Although the use of Web browsers for assessment and self-assessment is no longer new technology, my `QUASI' (`a Question-Answer System for the Internet') system was, I believe, the first such system to be developed and put into routine use (at least in the UK). I also investigated web-based systems for student coursework submission when such ideas were still novel (see my computing publications section for more details). There are now commercial products for Web-based assessment, but QUASI continues to outperform them in a number of areas. Specifically, QUASI incorporates a novel form of `confidence scoring', in which the student learns to distinguish guesses from real knowledge. It also allows free-form answers, and can be configured to distinguish complex input patterns.

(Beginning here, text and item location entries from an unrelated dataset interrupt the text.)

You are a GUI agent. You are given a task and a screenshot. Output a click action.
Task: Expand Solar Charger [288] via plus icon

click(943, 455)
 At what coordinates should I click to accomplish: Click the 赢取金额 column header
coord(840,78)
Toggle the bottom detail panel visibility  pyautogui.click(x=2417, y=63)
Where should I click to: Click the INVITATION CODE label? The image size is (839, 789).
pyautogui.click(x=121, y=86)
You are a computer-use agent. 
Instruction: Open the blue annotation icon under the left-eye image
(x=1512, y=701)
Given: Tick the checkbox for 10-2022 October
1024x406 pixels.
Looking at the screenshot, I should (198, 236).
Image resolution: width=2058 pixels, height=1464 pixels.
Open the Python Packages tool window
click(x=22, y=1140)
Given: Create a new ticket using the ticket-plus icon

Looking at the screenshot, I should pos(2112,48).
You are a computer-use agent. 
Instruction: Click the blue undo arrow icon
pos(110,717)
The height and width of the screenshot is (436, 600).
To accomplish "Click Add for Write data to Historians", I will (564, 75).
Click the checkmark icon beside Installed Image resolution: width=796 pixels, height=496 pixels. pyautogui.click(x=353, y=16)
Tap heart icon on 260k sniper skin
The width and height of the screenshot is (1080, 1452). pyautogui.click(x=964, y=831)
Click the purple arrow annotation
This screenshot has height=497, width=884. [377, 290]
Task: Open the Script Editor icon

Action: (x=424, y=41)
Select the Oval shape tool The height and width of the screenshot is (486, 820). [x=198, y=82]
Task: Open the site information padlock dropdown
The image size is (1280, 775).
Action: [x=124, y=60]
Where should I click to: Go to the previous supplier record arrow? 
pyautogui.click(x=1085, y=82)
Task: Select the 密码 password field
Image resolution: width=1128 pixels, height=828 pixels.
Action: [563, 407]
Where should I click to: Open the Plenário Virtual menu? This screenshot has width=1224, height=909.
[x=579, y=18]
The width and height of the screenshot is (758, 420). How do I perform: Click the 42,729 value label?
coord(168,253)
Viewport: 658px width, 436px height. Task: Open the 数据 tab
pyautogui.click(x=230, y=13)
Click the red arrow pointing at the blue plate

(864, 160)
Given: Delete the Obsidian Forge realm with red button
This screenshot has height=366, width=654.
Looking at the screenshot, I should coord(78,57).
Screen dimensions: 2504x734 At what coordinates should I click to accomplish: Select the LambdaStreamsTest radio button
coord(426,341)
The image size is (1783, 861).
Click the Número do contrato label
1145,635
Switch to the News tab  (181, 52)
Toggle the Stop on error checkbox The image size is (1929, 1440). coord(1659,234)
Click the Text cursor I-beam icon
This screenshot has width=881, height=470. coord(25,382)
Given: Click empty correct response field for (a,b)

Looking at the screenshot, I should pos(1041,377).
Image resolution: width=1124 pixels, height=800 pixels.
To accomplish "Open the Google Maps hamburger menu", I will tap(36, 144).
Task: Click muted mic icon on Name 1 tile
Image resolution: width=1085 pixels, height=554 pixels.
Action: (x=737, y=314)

QUASI is a general-purpose computer-aided assessment and self-assessment system. It enables a non-specialist tutor to design sets of questions that will be presented to a student by the medium of a Web browser. Students answer the questions, and receive feedback and a score. Exercises can be set by Web browser forms, or by writing text files in a well-documented format. QUASI supports multiple choice, true-false and `click the image' questions, as well as free-form text entry. It incorporate a pattern-matching strategy to classify free-form answers according to templates supplied by the tutor.

Although it was useful in its day, and QUASI is still in use in a number of institutions, I consider it effectively to be obsolete. I am now interested in more sophisticated methods of computer-aided learning, including the use of conversational agents for automated tutorials.